Cite sem alterações o trecho do texto selecionado, abaixo, que começa em "Introdução: Esôfago negro" e termina em "sessões, 50.4Gy) concomitantes.".

Texto selecionado:
=======
Introdução: Esôfago negro (EN) é caracterizado pela coloração negra circunferencial e difusa, geralmente do terço distal da mucosa do esôfago.É mais comum em homens, raro e grave, com prevalência de até 0,2% e mortalidade de 13 a 35%.
Descrição do caso: J.M.C., feminina, 74 anos, diabética, asmática e portadora de neoplasia de reto médio estadio IV (cT2N2M1), submetida a retossigmoidectomia abdominal com excisão total do mesorreto, anastomose coloanal grampeada e ileostomia protetora, sem intercorrências, após 14 semanas da neoadjuvância com quimio (5‐fluoracil e oxaliplatina) e radioterapia (28 sessões, 50.4Gy) concomitantes.
=======
Material de consulta:
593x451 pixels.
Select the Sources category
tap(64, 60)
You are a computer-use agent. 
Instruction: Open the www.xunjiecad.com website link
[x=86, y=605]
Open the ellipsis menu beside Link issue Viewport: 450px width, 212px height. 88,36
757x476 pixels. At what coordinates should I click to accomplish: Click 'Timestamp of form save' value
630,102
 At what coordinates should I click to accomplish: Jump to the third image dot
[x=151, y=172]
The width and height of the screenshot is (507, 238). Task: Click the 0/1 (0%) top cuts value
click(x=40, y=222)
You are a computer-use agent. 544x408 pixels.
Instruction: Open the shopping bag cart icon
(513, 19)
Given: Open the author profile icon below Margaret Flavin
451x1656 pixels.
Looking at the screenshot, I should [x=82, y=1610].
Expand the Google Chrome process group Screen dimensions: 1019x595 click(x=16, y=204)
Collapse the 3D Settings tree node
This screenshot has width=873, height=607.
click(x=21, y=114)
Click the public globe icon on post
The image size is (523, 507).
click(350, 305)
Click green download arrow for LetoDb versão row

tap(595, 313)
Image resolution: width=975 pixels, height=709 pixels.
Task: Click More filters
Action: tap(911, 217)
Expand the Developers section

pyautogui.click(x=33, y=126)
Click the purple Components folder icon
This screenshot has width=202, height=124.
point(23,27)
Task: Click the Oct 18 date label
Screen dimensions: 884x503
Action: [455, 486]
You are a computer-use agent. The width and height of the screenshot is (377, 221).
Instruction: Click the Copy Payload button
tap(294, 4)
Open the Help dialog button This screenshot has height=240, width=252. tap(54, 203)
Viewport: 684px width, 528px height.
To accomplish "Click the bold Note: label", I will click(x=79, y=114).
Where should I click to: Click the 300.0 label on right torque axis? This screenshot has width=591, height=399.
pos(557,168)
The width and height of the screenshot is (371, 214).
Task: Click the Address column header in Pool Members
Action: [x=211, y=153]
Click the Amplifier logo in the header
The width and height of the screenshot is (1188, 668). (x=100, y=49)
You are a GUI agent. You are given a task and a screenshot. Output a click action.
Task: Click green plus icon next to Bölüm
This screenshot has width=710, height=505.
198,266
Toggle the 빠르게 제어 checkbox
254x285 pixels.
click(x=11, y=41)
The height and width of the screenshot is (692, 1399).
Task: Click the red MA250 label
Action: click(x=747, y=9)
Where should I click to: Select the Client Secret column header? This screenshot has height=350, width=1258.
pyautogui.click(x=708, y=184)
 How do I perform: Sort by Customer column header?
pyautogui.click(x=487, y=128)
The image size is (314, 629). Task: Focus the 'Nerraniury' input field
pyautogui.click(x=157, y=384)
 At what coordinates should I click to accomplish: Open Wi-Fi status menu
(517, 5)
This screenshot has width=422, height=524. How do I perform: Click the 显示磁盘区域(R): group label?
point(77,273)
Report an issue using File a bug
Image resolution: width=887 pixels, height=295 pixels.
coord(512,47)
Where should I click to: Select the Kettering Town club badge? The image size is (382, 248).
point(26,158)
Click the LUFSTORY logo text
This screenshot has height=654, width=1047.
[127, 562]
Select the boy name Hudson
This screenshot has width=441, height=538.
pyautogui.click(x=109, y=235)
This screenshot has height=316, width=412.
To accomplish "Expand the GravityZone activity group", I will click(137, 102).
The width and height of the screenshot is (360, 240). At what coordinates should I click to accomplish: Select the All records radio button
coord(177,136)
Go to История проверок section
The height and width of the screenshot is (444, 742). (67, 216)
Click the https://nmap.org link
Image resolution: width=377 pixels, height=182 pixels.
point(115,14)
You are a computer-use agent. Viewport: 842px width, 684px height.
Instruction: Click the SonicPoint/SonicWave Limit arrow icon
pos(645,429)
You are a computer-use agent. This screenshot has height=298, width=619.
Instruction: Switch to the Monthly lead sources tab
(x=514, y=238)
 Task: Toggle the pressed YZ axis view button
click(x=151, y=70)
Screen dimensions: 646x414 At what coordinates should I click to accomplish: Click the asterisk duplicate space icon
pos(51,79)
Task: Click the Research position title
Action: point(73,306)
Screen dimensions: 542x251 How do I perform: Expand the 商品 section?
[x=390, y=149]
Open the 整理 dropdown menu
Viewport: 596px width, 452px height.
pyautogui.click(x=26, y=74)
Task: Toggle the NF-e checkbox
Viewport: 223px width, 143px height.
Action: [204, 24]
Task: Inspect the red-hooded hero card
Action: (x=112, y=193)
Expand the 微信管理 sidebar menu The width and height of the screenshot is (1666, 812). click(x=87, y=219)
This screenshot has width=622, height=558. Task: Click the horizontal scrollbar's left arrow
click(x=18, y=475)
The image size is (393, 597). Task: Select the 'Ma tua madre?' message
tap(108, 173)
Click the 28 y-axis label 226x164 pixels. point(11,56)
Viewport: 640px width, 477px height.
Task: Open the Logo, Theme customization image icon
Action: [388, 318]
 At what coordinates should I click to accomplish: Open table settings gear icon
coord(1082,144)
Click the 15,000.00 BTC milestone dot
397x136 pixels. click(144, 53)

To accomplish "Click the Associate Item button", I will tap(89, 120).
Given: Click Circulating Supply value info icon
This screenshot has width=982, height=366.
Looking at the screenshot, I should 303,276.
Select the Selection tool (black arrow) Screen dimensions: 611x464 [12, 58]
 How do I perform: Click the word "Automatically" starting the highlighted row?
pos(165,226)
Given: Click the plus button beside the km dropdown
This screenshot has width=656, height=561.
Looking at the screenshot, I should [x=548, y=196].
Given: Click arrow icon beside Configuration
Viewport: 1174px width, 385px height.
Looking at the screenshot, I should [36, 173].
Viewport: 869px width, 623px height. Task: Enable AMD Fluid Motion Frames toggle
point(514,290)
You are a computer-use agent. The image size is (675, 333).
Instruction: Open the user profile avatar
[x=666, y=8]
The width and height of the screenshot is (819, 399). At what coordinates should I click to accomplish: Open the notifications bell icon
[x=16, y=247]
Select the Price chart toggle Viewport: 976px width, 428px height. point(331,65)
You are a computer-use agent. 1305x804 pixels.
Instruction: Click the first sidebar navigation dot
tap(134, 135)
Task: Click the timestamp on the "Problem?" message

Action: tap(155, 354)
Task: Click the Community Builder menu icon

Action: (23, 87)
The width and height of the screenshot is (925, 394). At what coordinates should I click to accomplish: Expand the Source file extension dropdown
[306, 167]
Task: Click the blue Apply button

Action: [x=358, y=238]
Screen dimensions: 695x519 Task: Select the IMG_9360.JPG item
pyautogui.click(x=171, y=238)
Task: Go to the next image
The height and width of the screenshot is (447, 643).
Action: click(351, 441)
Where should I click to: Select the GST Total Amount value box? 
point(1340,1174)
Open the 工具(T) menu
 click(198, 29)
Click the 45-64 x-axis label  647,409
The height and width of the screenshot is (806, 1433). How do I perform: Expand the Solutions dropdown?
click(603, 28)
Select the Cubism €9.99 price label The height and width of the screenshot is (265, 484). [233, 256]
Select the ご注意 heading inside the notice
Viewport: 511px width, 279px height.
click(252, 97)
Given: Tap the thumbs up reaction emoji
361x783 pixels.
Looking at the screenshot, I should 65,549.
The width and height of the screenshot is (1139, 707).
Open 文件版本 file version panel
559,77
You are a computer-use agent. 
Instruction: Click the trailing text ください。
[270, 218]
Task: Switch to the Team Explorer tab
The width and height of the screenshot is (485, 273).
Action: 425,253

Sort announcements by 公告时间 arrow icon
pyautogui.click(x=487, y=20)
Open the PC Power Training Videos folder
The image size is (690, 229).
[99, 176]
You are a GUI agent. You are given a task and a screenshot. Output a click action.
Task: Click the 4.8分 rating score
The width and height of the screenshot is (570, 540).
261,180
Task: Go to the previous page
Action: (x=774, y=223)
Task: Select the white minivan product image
=======
Resposta da tarefa:
Introdução: Esôfago negro (EN) é caracterizado pela coloração negra circunferencial e difusa, geralmente do terço distal da mucosa do esôfago.É mais comum em homens, raro e grave, com prevalência de até 0,2% e mortalidade de 13 a 35%.
Descrição do caso: J.M.C., feminina, 74 anos, diabética, asmática e portadora de neoplasia de reto médio estadio IV (cT2N2M1), submetida a retossigmoidectomia abdominal com excisão total do mesorreto, anastomose coloanal grampeada e ileostomia protetora, sem intercorrências, após 14 semanas da neoadjuvância com quimio (5‐fluoracil e oxaliplatina) e radioterapia (28 sessões, 50.4Gy) concomitantes.